Explosive device thrown at Kosovo parliament as MPs prepare to vote on Montenegro border deal

Explosive device thrown at Kosovo parliament as MPs prepare to vote on Montenegro border deal
By Dimitar Koychev in Sofia August 5, 2016

An explosive device was thrown at the Kosovan parliament on the evening of August 4, hours after the government adopted a bill on ratifying a controversial border demarcation with Montenegro and sent it to the parliament.

Kosovo’s opposition parties are against the border demarcation agreement, which was signed by Kosovo and Montenegro on August 26, 2015. It has become one of the two main causes of a deep political crisis in the country. The opposition and border region residents allege that the deal deprives Kosovo of several thousand hectares of land.

No one has yet claimed responsibility for the incident, which did not cause any casualties. The police did not confirm media reports that a rocket propelled grenade was fired by two motorcyclists as they drove near the building, Reuters reported.
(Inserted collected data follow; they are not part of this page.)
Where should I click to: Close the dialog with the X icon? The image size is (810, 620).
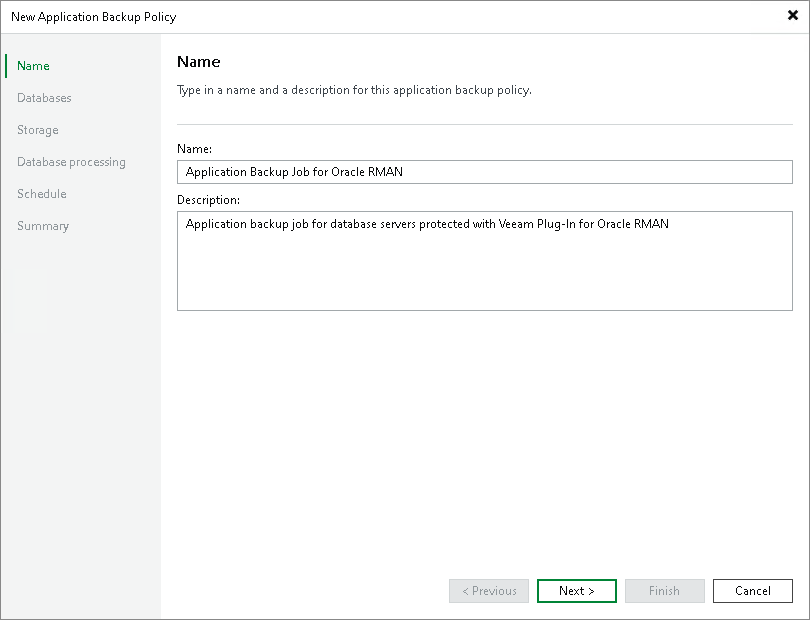[791, 15]
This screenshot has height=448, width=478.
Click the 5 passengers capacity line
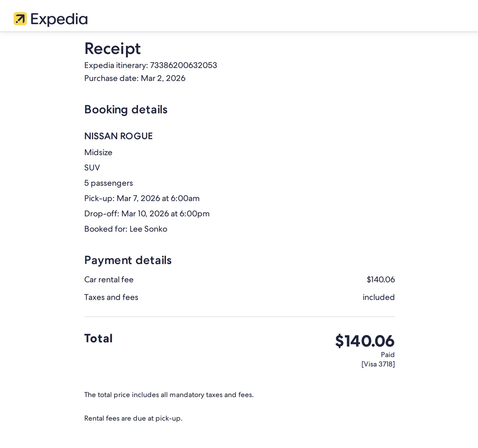[x=109, y=183]
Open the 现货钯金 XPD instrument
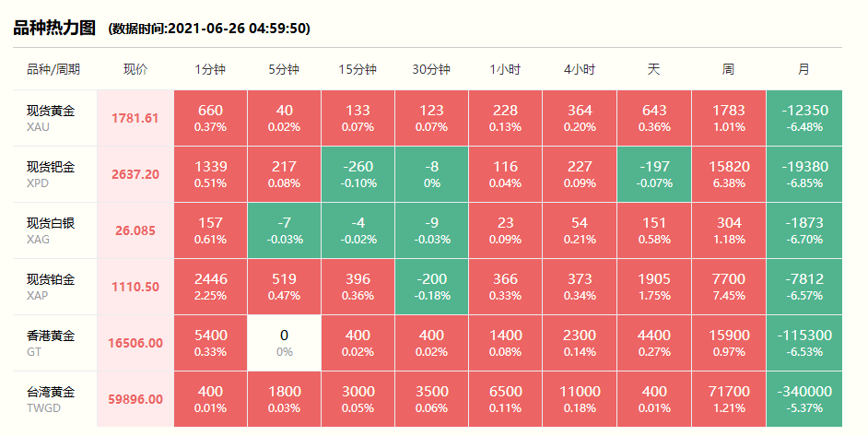868x436 pixels. [x=51, y=174]
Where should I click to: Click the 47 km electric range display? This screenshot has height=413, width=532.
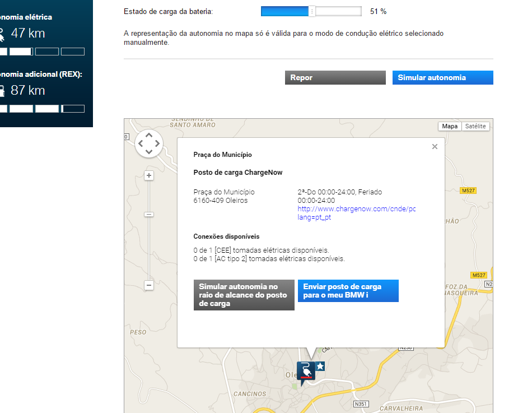28,33
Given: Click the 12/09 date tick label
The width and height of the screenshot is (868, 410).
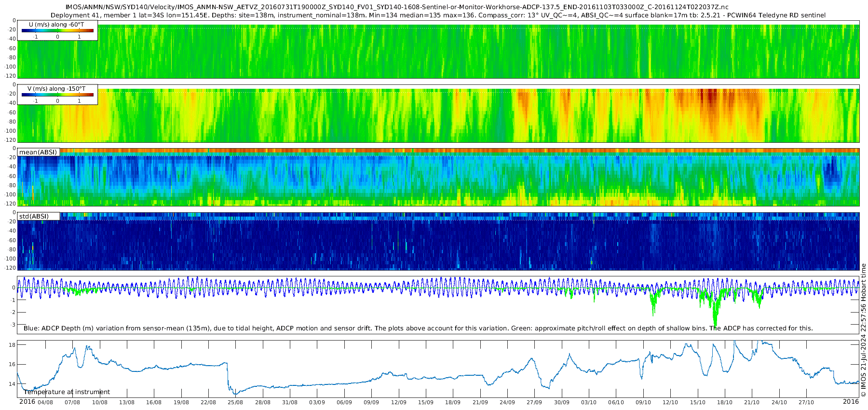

A vote on the border demarcation bill is expected to take place during the week starting August 8. There may be further incidents as the vote approached; opposition lawmakers have disrupted previous debates on the issue by letting off tear gas within the parliament.

In order to come into force, the agreement must be supported by two thirds of the lawmakers. This means that the two parties in the ruling coalition, the Democratic Party of Kosovo (PDK) and the Democratic League of Kosovo (LDK), with 35 and 33 lawmakers respectively, cannot muster enough votes in the 120-seat assembly to ratify the deal. Even within PDK and LDK, the support for ratification is not unanimous.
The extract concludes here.